Request: Report each line below that contains the word "connector", copying every such line in full. Letter case matters.

BEGIN Dataset excerpts

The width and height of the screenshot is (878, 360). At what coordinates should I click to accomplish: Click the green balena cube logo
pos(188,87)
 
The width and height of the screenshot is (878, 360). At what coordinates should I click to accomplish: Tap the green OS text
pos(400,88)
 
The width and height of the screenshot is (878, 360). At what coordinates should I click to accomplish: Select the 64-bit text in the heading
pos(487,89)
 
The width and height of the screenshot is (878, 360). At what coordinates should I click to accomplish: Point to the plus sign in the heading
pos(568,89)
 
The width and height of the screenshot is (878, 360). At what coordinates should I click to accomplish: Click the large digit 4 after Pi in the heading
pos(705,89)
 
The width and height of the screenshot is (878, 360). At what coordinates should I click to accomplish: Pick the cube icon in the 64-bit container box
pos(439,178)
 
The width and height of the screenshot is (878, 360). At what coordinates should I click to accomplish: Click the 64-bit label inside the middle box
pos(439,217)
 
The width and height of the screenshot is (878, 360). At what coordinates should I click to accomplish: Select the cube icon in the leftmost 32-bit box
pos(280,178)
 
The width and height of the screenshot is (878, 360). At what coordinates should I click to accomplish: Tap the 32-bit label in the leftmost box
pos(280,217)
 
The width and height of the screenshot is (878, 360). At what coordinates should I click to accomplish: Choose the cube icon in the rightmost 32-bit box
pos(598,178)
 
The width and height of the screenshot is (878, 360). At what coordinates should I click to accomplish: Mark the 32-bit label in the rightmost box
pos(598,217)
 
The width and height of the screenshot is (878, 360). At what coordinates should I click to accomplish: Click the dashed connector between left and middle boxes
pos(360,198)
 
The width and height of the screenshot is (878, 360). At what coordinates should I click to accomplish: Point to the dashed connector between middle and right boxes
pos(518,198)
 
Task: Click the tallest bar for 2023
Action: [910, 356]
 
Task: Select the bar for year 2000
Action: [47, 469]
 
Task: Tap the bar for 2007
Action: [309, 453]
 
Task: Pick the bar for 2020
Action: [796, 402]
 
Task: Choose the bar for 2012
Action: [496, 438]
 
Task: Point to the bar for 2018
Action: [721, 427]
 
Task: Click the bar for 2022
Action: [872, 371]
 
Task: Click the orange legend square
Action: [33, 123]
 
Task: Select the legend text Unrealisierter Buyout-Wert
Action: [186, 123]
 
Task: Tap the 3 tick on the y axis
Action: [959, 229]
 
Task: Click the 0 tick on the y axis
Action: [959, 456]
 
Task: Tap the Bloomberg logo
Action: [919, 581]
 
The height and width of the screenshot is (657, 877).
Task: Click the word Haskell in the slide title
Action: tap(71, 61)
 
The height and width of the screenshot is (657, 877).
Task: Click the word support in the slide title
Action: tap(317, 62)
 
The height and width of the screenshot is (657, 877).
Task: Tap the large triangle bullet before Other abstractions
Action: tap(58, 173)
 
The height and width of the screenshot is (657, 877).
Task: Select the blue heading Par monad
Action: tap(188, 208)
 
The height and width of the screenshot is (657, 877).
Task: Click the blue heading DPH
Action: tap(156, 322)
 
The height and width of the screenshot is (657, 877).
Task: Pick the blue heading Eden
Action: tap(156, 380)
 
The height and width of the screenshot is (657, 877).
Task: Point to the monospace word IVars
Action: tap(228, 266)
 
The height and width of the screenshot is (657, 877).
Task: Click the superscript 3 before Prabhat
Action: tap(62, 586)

END Dataset excerpts

The answer:
The width and height of the screenshot is (878, 360). At what coordinates should I click to accomplish: Click the dashed connector between left and middle boxes
The width and height of the screenshot is (878, 360). At what coordinates should I click to accomplish: Point to the dashed connector between middle and right boxes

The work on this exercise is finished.